The Seven Deadly Spins--Scientism

 “That’s just your opinion!” This phrase has become the rhetorical trump card in our society today. If someone makes a claim you don’t like, rather than go to all the trouble of proving that their claim is false, you can instead label their claim as an opinion and thereby escape from any pressure to believe it. After all, opinions really are just beliefs that flow out of personal perspective or preference. I’m not obligated to hold your opinions and you’re not obligated to hold mine. If someone claims to know something, however, that’s a different ballgame. Knowledge is based on facts that anyone can sort through for themselves, so if you can show me that the facts of a matter are such and such, then I can’t dismiss your claim as mere opinion. I either have to agree with your claim or show that you’ve misunderstood the facts (I can also withhold judgment until I’ve had a chance to think it through, but I can’t reasonably say you’re wrong without showing why).

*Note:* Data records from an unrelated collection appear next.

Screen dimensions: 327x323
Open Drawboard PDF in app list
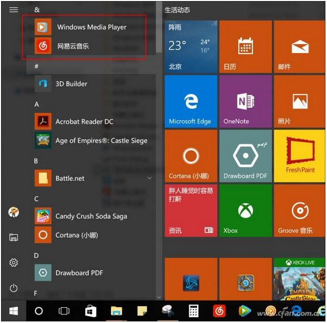click(79, 273)
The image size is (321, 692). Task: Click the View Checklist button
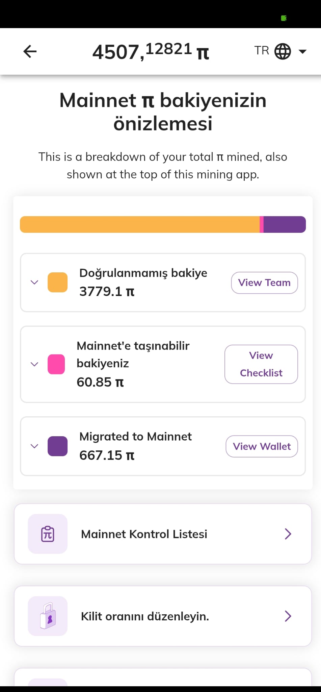point(261,364)
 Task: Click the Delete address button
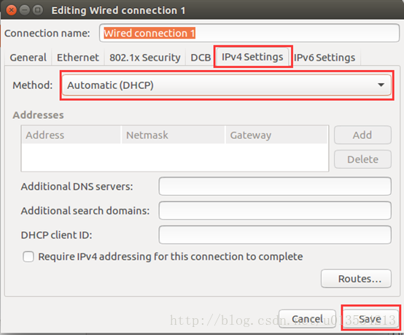[362, 159]
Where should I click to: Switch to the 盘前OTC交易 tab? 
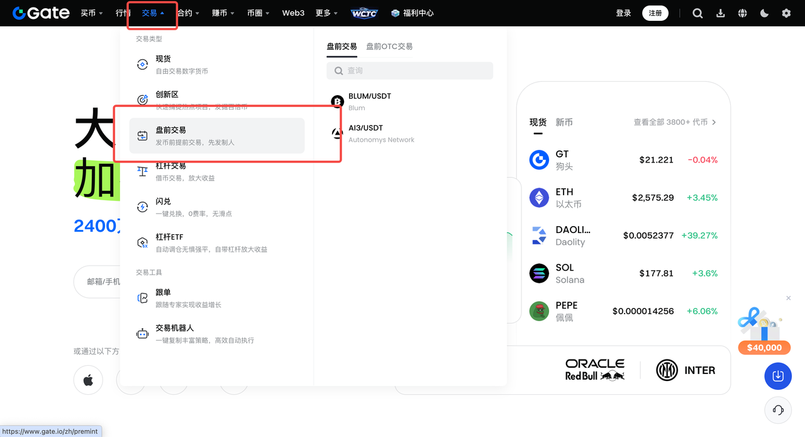390,46
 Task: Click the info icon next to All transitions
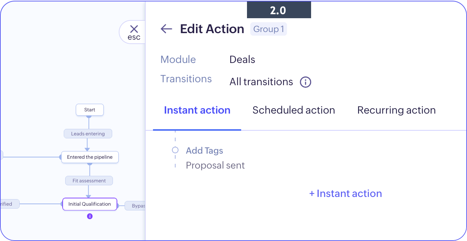[305, 82]
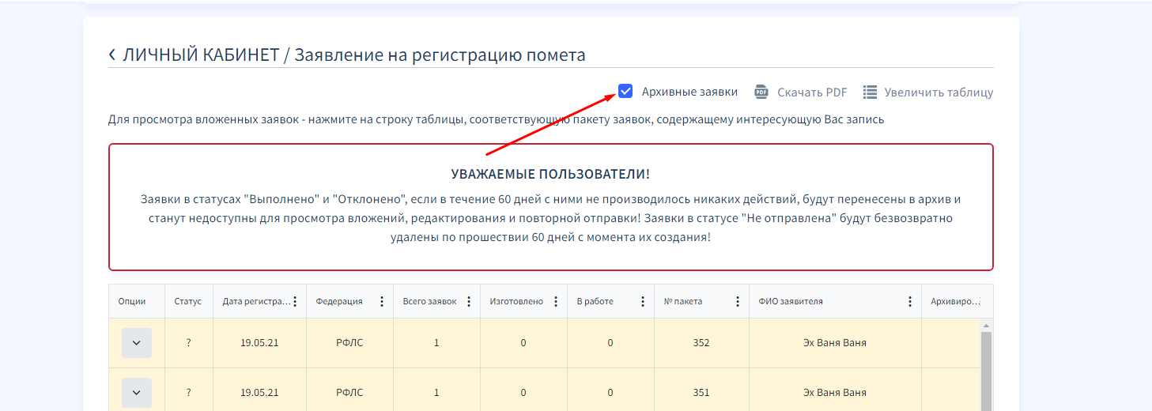The width and height of the screenshot is (1152, 411).
Task: Open the Федерация column three-dot menu
Action: tap(382, 301)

 Why do I mention all of this? To highlight that it makes a big difference where you draw the line between matters that can be known and matters that can only be opinion. In our society today, there’s a tendency to believe that the only matters that can be known are the matters studied by the physical sciences—geology, biology, astronomy, chemistry, physics, etc. This mindset essentially argues that if you can’t weigh it, dissect it, dissolve it, etc., then you can’t really know anything about it—you can only form opinions about it. This view has been called “scientism” because it claims the realm of knowledge entirely for the physical sciences and relegates everything else to the realm of opinion.

 Notice how scientism relegates a huge swath of human experience and inquiry to being nothing more than opinion. Claims about history? They can only be opinions according to scientism (unless perhaps some detail of the claim can be weighed or measured). Thoughts about what is morally good for humans? Mere opinions. Religious or political views? Nothing more than personal preferences (again, unless some detail of them can be quantified in some way). Thus, scientism leaves us knowing—well, not much of anything about life in general.

 Why should we reject scientism? The first and best reason is that it is self-defeating; it doesn’t pass the very test that it offers for truth. Consider its core claim: only the physical sciences can give us knowledge. That very claim is not the product of any science; it is a philosophical claim. To put it another way, no one has ever dissected a frog and found that claim lying in the pan when he was done! No one has ever mixed solutions in a test tube only to have that claim come spilling out as the product of a chemical reaction. The claim cannot be proven true by science, yet science is the only proving ground allowed by scientism. Thus, the claim that only science can give us knowledge cannot possibly be true.

 A second reason is that it leaves us ignorant of vitally important aspects of life. Consider the nature of love. We all have a good idea of what it looks like to treat someone with love rather than hatred. In other words, we all know something of the essence of love. But if scientism is true, we couldn’t truly know anything about the essence of love since love is not a thing that can be weighed on a scale, examined under a microscope, etc. If the cost of embracing scientism is giving up our knowledge of love, then the price is far too steep to pay.

 The physical sciences have provided an incredible boon to our knowledge of the world in general. We enjoy benefits every day from discoveries that have been made in these fields. Yet to say that they and they alone can give us knowledge of the world is not an advancement—it is a regression, one that, if embraced, leaves us quite ignorant of the world, of ourselves, and of our Creator and Savior.